**Exercise details**
The answer must consist of every line in the data that contains "will".

---

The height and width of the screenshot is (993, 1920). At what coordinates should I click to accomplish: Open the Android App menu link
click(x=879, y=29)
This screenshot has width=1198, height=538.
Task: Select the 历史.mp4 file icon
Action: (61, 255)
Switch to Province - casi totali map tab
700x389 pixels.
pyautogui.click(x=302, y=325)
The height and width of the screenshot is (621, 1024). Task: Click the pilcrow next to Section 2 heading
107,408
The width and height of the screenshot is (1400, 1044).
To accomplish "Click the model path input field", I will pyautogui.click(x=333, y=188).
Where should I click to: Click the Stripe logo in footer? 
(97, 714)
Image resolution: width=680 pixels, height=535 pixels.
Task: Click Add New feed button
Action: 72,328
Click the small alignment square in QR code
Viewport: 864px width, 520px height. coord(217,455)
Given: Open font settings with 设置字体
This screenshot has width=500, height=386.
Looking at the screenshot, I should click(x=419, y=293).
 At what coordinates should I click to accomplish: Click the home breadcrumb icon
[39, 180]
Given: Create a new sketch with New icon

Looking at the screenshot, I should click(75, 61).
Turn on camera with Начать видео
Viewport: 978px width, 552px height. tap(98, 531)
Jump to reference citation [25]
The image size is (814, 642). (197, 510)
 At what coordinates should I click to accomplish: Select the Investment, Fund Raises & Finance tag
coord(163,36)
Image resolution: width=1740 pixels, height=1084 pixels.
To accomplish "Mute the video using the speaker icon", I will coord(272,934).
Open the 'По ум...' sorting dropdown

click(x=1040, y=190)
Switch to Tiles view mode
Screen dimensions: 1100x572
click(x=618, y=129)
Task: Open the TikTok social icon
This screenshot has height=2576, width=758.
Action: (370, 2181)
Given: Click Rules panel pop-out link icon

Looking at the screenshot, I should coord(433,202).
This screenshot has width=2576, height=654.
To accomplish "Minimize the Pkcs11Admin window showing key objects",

---

**The completed task**
To accomplish "Click the model path input field", I will pyautogui.click(x=333, y=188).
To accomplish "Mute the video using the speaker icon", I will coord(272,934).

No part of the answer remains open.